Overview
Web security is important to everyone and has been an industry concern since 1991 when the internet was born into existence. Over the course of the last five years alone, mega-search engine, Google has invested a great deal of time and money into ensuring that website end-users are safeguarded against most of the evils of the internet (e.g., attackers/hackers with malicious intent).
Beginning in 2014, Google noticeably took proactive measures and included HTTPS (HyperText TransferProtocol Secure) as a ranking factor for SEO (Search Engine Optimization). Before the new ranking factor, “HTTPS everywhere,” a browser extension that encrypted communication with most major websites, was introduced. The extension was not as effective as it could be, especially as the number of devices tethered to the web substantially and steadily increased.
According to a recent infographic by tech giant Intel, by the year 2020, there will be over 200 (two-hundred) billion devices connected to the web, which has further escalated digital security concerns. In an attempt to persuade website owners to secure their digital real estate, Google has now almost mandated SSL (Secure Sockets Layer) Certificate Implementation, as the browser has now begun flagging websites that do not have an SSL as “Not Secure.” (see image below)
What is SSL?
Secure Sockets Layer or SSL is a security standard in technology that establishes an encrypted link between a website's server and an internet browser. All data that passes between the browser and server using the encrypted connection remains private, securing the user's personal information.
How SSL works in Laymen’s Terms?
When a user visits an unsecured website, the browser (Google Chrome, Edge, etc.) makes a connection with that website and transmits information publicly. Filling out a form or entering a credit card on an unsecured site means that users are vulnerable to attackers who could intercept the user information and steal the data.

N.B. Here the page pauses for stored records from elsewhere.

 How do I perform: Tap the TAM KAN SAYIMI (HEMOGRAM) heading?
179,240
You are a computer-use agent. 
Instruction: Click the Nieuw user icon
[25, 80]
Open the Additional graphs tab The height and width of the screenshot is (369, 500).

By comparison, a secure website with SSL enabled will establish a tunnel between the server that hosts the website and your browser. Any hackers that try to intercept information cannot access the tunnel, which means any information you share on the website is secure. The secure connection and authentication happens in the background in fractions of a second and will not affect your website’s performance.
What does this mean for website owners?
When an SSL certificate is protecting user data, the customers of a business will have more confidence that any information that they provide will be secure, which in turn will add to the credibility of that company.
How can users tell if your website is secure?
There are many noticeable cues for any website enabled with SSL. Listed below are a few of them:
- HTTPS: Located in your browser’s URL, you may often see "http://" When the additional 's' is present, it displays as "https://" and website visitors can tell the site is secure.
- In some browsers, for example, Google Chrome, the URL bar will show "Secure" (see image below) and display a green lock icon, or if you are using screen reader technology, you will hear the https: to indicate that the website has SSL enabled.
- There are some websites, predominantly eCommerce sites, that will add a badge to the web page indicating that it's secure, this is normally located at the bottom of a web page.
How to Implement an SSL?
Should you find that your website does not have an SSL certificate, and you are concerned about the information of your customers, there are several free and low-cost options available. The only things you need to set up an SSL certificate are:
- A Unique IP address for any SSL certificate you’d like to install
- A CSR (certificate signing request); this snippet of text must be installed on your server before you order your certificate
- Up-to-date contact information in your WHOIS record (check your information here)
- Website owners typically receive their SSL certificates from a certificate authority (CA) within an hour up to a week depending on the type of certificate that is ordered (domain-validated only, organization validated, or extended validation (EV) certificates). Additional information on the types of SSL certificates can be found at this link.
- If this all sounds like too much information, rest easy because all Reason Funding clients on our platform have an SSL certificate installed by our team.
The Take-Away
When your website is secure, you’ll remain in good standing with search engines such as Google. In addition to the SEO benefits, securing a website will show potential customers that you care about protecting their privacy, which adds to the integrity of your brand.